BEGIN INPUT MATERIAL

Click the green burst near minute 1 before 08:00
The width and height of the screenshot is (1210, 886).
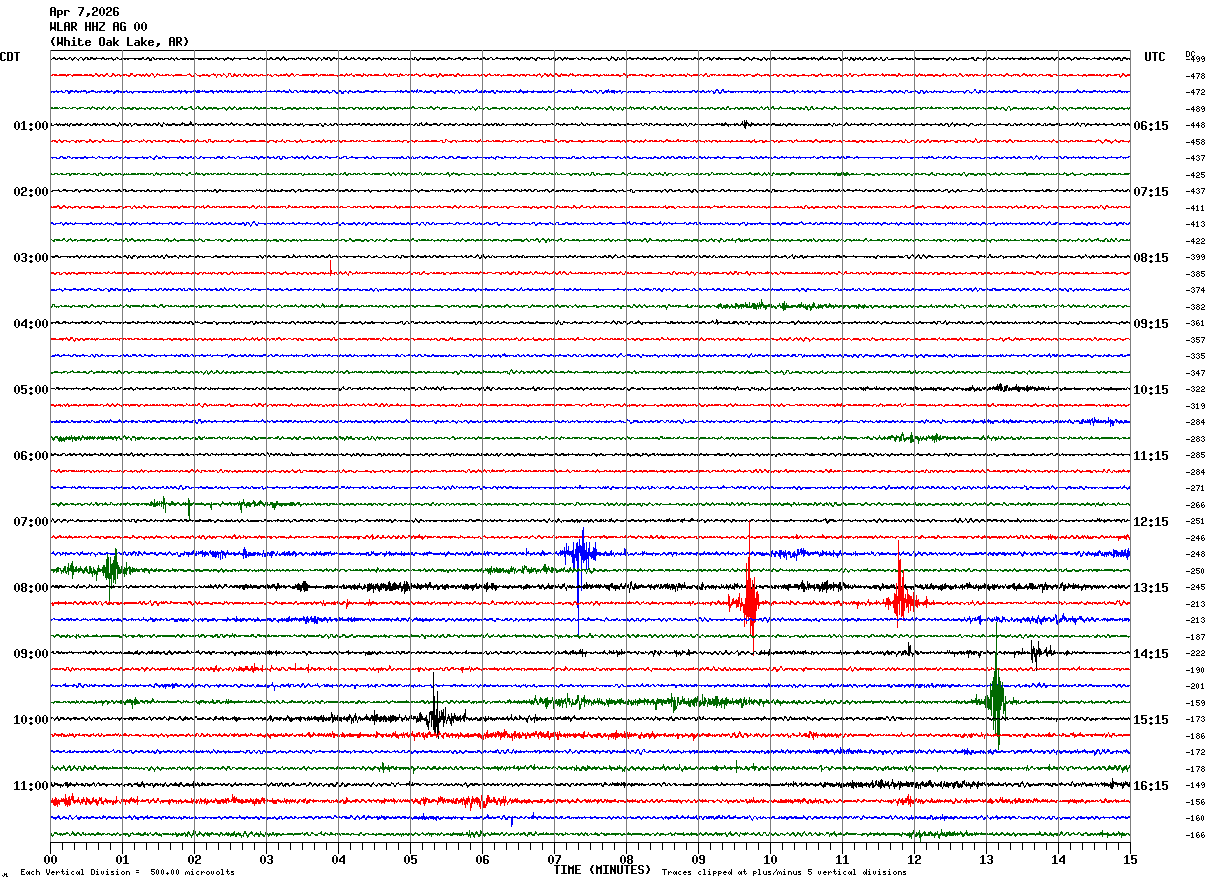111,569
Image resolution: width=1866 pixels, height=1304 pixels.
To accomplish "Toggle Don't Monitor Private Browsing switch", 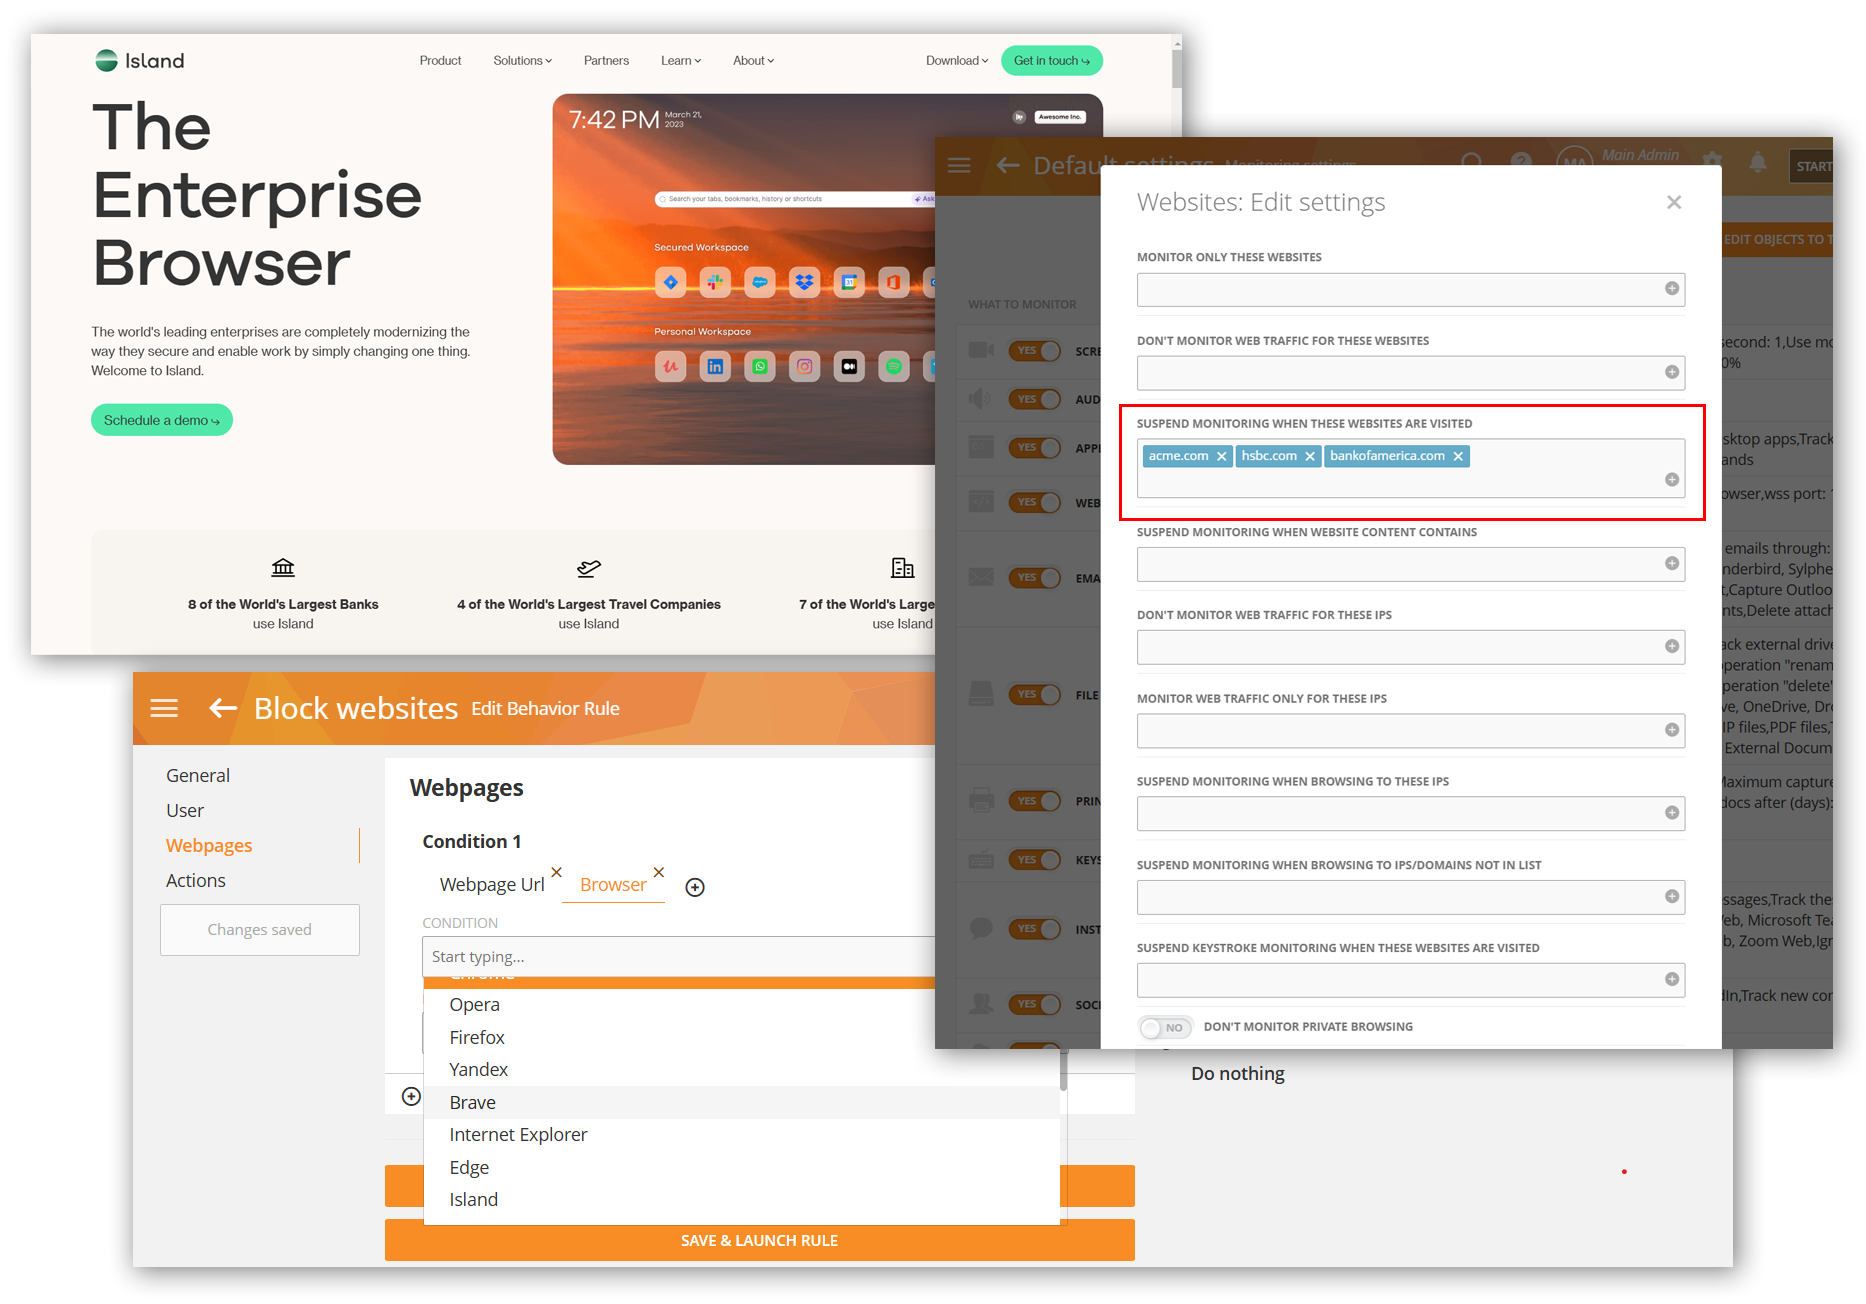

END INPUT MATERIAL

#### TASK DESCRIPTION
Skip every image and output the remaining records exactly.

#### WRITTEN RESPONSE
Click the green burst near minute 1 before 08:00
The width and height of the screenshot is (1210, 886).
111,569
Image resolution: width=1866 pixels, height=1304 pixels.
To accomplish "Toggle Don't Monitor Private Browsing switch", 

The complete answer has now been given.